Não podia deixar passar a oportunidade de criticar aqui algo que sempre me incomodou muito: comportamento unidimensional nas escolas. Usarei-o como exemplo para falar como um determinado lugar pode invisivelmente direcionar as ações dos seus frequentadores. Algo que sempre me incomodou em instituições de ensino são as infinitas conversas relativas ao ensino. As garotas principalmente vivem iniciando papos chatos sobre tarefas, notas, provas e testes. Os momentos que mais odeio são as ocasiões pós-prova em que as CDFs ficam relembrando todas as questões, como se isso mudasse o resultado final. Tudo bem conversar de vez em quando sobre o ato de estudar, mas fazer isso o tempo todo é um saco mesmo estando num lugar dedicado ao estudo. Me pergunto porque não variar os assuntos pra variar. Serviria para descontrair, aliviar a cabeça. A conversa paralela é boa de vez em quando. Nem sempre ela é um problema. As pessoas deviam parar de se prenderem tanto aos lugares e atividades em comuns na hora de conversar.         

      
Ser unidimensional é se ver limitado por um só interesse, meus caros. Quando o próximo desconhece esse interesse ou simplesmente não se interessa por ele a conversa se torna improdutiva e corre o risco de se encerrar logo. Dependendo da paciência de um ou de outro se encerra até a amizade. Portanto amiguinhos, se algum dia eu lhes chamar de unidimensional, saiba que não estou lhes fazendo um elogio.
Não sei se sou eu que sou rabugento, mas às vezes acho uma chatice esse discurso de afirmação pessoal. É até legal, mas não o tempo todo. Fazer parte de um grupo é bom para a construção da identidade, mas não se deve viver preso integralmente a sua “tribo”, como os professores de Geografia gostam de dizer. Agindo assim corre-se o risco de não ser compreendido ou até mesmo de ser ignorado.

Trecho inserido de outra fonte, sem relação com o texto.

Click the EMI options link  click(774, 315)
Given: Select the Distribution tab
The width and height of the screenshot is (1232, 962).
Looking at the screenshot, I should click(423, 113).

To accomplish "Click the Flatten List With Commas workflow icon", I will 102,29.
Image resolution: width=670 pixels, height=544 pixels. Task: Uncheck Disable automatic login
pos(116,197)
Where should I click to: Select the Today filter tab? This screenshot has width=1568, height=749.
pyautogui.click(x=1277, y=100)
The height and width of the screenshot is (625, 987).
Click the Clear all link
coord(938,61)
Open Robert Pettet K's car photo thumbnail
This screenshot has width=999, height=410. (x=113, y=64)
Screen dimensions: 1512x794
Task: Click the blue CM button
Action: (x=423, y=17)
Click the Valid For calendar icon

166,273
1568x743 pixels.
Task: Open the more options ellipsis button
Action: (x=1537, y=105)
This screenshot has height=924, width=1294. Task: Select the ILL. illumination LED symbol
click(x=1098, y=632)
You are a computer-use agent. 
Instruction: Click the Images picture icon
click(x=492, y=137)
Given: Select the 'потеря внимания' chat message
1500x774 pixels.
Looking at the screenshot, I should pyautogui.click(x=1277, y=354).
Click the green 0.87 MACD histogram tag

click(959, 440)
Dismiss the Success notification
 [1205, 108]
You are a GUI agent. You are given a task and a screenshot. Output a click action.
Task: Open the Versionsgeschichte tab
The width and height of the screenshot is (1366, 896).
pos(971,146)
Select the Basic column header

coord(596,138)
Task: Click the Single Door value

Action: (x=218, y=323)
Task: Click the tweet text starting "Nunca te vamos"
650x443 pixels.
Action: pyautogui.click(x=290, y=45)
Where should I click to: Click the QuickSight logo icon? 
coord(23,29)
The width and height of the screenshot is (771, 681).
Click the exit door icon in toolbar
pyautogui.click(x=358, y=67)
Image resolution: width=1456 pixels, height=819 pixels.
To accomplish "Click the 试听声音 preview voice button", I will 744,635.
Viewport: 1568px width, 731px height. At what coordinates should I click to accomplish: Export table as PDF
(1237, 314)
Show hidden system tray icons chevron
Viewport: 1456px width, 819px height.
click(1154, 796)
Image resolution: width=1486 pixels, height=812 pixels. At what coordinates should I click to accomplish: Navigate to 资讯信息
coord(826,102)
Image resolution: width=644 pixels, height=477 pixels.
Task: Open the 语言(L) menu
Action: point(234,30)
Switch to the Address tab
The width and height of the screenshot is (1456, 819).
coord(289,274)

É por isso que pessoas interessantes para mim são aquelas que são imprevisíveis. O privilégio de se conviver com esse tipo de gente é que a qualquer momento elas podem aparecer com algo novo a ser dito ou mostrado, coisas que às vezes não se relacionam diretamente com o lugar que frequentamos, mas que mesmo assim conseguem se mostrar interessantes. Não sei se sou uma pessoa assim, mas tento ser. É por esse motivo que digo tantas frases soltas e incoerentes. Corro o risco de parecer louco, mas acho que a imprevisibilidade sempre vale a pena. Entre o imprevisível e o unidimensional previsível, prefiro a primeira opção.